Tour Brings Extension Agents to Ag Tech Startups

Large group of people in a building

A recent training on emerging agricultural technology companies has sparked ideas for North Carolina Cooperative Extension agents who see value in learning about those companies as they work to support the state’s farmers.

Fifteen agents, all part of the North Carolina Plant Sciences Initiative’s Extension Agent Network, spent two days visiting seven startup companies in the Research Triangle and meeting with NC State representatives about university programs supporting startups.

The agent network is designed to connect North Carolina Cooperative Extension agents with the interdisciplinary agricultural research taking place at NC State University. The tour allowed agents to see new possibilities in helping connect growers with startups and the technology and services they are developing to advance agriculture.

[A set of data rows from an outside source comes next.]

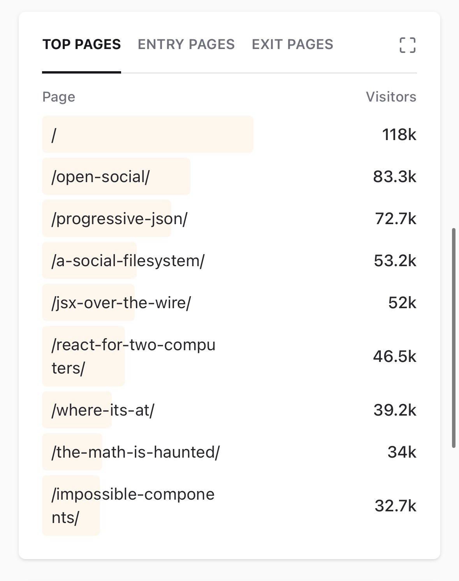Image resolution: width=459 pixels, height=581 pixels.
Task: Click the /react-for-two-computers/ page entry
Action: tap(133, 356)
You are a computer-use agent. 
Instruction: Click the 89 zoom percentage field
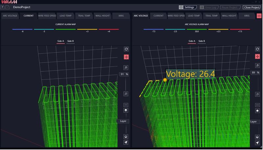[x=253, y=73]
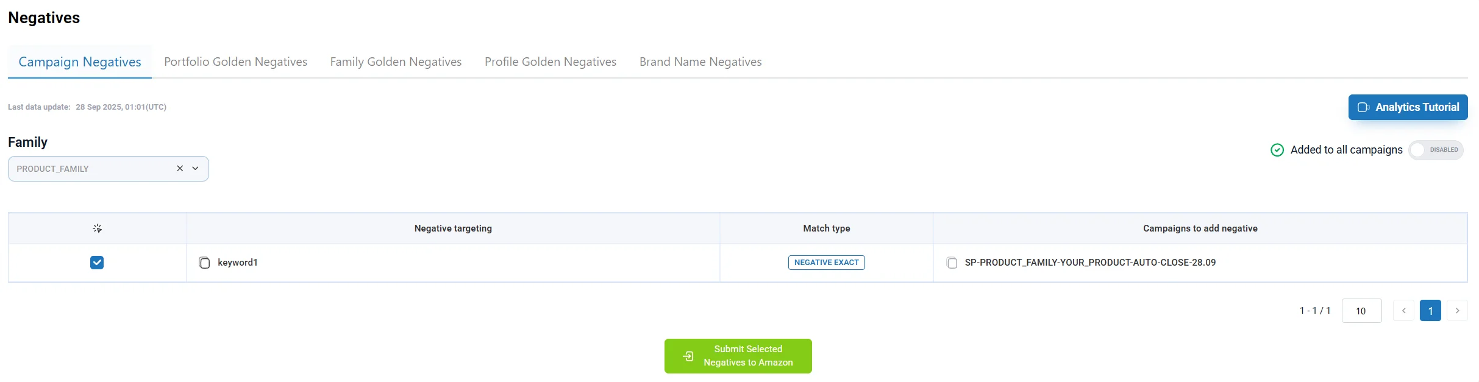Open the Family dropdown
The height and width of the screenshot is (382, 1479).
[x=194, y=168]
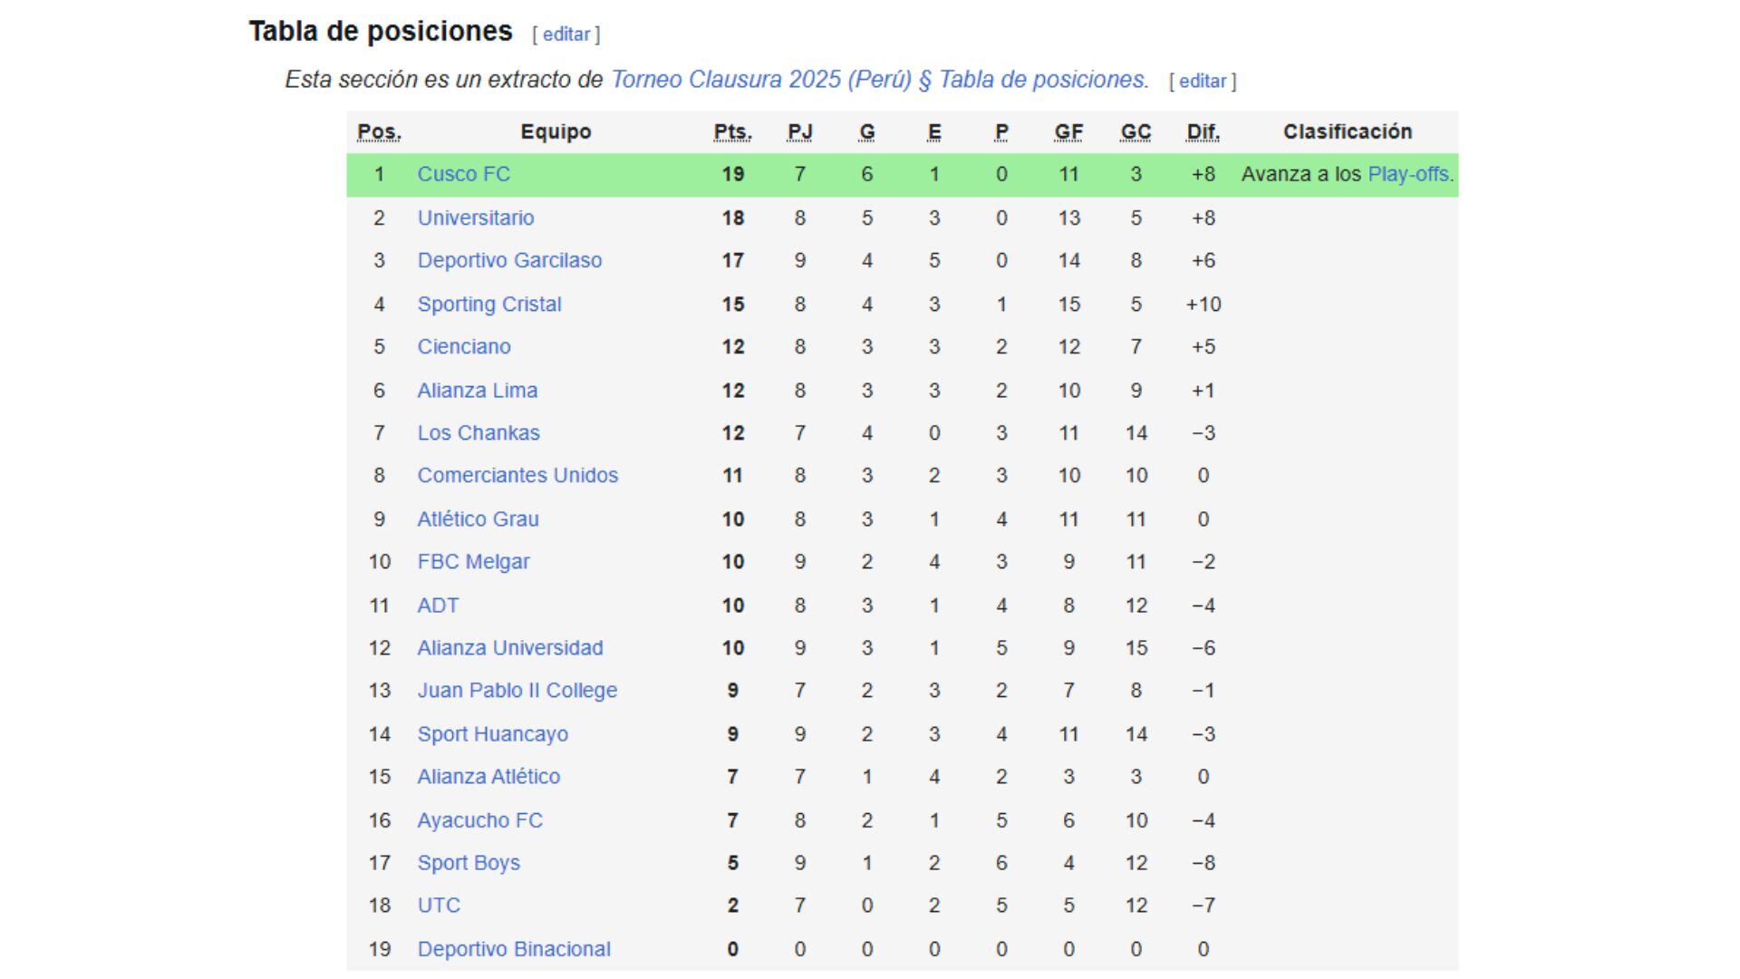The image size is (1740, 979).
Task: Open the Comerciantes Unidos link
Action: pyautogui.click(x=518, y=475)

Network member Austin Brown, a field crops agent and county Extension director in Camden County, said the tour “really got my wheels turning.”

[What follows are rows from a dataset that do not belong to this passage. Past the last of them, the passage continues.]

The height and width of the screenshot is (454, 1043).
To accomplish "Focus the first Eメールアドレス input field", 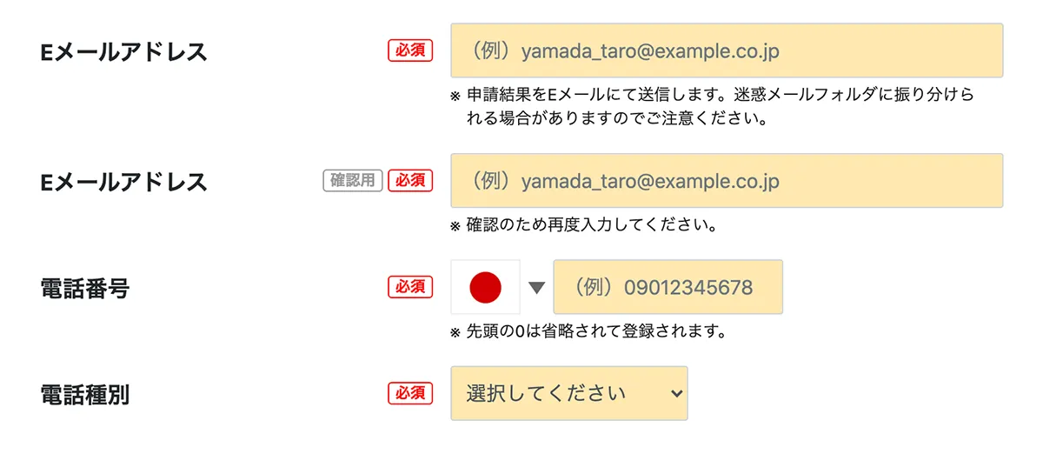I will click(x=727, y=51).
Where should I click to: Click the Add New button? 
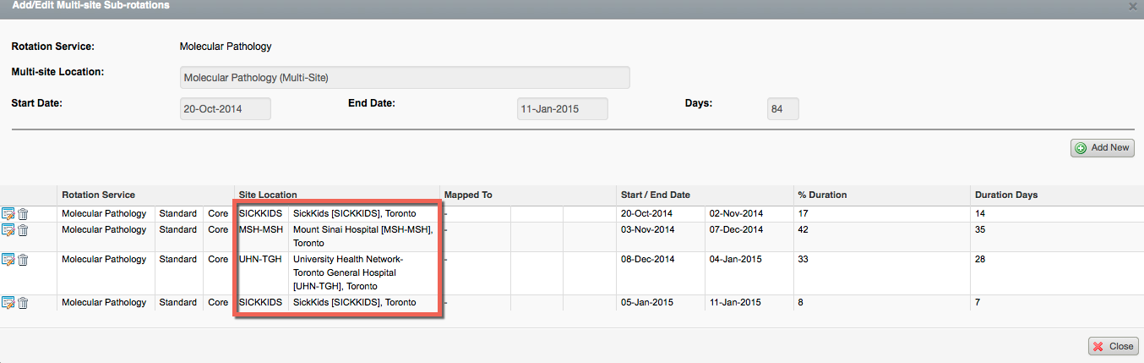coord(1102,147)
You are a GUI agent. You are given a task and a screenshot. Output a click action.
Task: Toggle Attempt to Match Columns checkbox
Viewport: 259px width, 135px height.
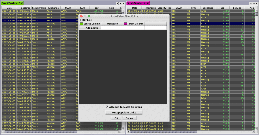(107, 107)
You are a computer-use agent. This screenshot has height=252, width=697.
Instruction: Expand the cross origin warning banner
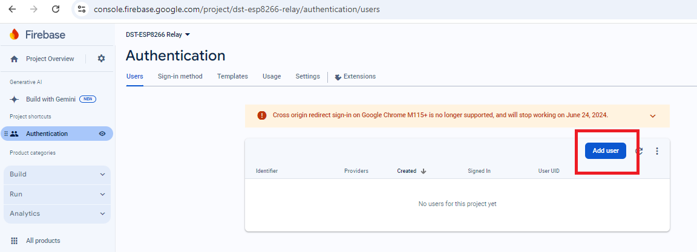pos(653,115)
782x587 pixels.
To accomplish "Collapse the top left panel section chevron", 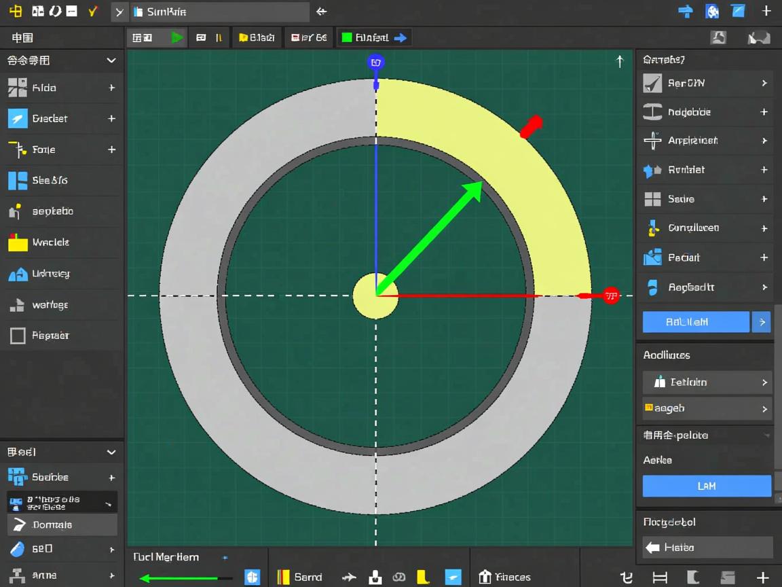I will point(111,60).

“Since I’ve become an extension agent in 2016, I haven’t toured any private sector facilities in RTP like that,” he said. “It’s exciting to see some of the robust work being done in a lot of different disciplines to develop technologies that we’ll eventually be seeing in the field to help farmers where I serve.”

A closer look at ag tech startups

Agents started their tour May 2 at the Plant Sciences Building on NC State’s Centennial Campus. There, they learned about programs aimed at helping startups that have licensed university intellectual property.

Later, they met with representatives of three of those startups:

  •  HoofPrint Biome, which is developing probiotics and natural enzymes to improve cattle health and digestive efficiency while eliminating methane, a greenhouse gas.
  • Raleigh Biosciences, which uses single cell gene expression to advance plant biology research.
  • Flip Biosystems, which has engineered composting systems that capture carbon.

The agents also visited four companies in Research Triangle Park:

  • Harpe BioHerbicide Solutions, which uses active compounds in plant extracts to develop natural herbicide formulations.
  • Avalo, which identifies key genes of interest for crop improvement.
  • Pairwise, one of the world’s first companies to commercialize gene -dited food and agricultural products.
  • Greenlight Biosciences, which uses RNA solutions to address challenges in agriculture.

They also toured the North Carolina Biotechnology Center, a state-sponsored initiative that supports companies engaged in biotechnology, and Alexandria LaunchLabs, which provides offices, labs and other services to early-stage life science and ag tech companies.

Connecting growers, agents and researchers

N.C. PSI Director of Innovation Partnerships Kathleen Denya and Program Manager Sarah Dinger planned the tour. Their goal, Dinger said, was to introduce agents to ag tech startups and inspire understanding of  the ag tech development pipeline.

From what Brown said, it appears they succeeded.

“You hear about RTP and all the research that’s going on, but it’s hard to grasp until you can see it firsthand,” he said. “Once you see it, you have a greater understanding of the innovative work that’s going on in our state.”

Sam Marshall, an area specialized agent for ornamental crops in 28 western North Carolina counties, agreed.

“Extension agents are used to the traditional model of how research is conducted at universities from the applied perspective,” he said. “I just didn’t expect all the private industry tech that was working toward helping growers solve problems.”

Marshall and Brown believe agents could play a role in communicating growers’ needs to industry researchers.

“One of the issues that a company brought up was not knowing what some of the biggest needs are for agriculture in different areas and ways that they can address those needs,” Brown said. “In Extension, agents are boots on the ground in all 100 counties and with the Eastern Band of Cherokee Indians, and we’ve got a really good finger on the pulse of the issues that are affecting our farmers and clients.”

Marshall said that agents not only have knowledge of growers’ needs, they’re also “versed enough” in technology to serve as a communications conduit between researchers and growers.

He sees value in communicating growers’ needs early in the technology development process, and he thinks he could play a role in helping researchers finetune their work so their technology can apply to crops beyond those they are designed for.

Dinger saw value in the tour for both agents and the startups. 

“It was exciting to see agents react and respond to some of the new technologies being developed and immediately thinking of ways that this technology could benefit the growers they work with,” Dinger said. 

“It was also powerful to see startup companies react to the energy of the agents,  to sense that excitement around their products and to see the potential of collaborating with Extension agents to advance the technology development pipeline.”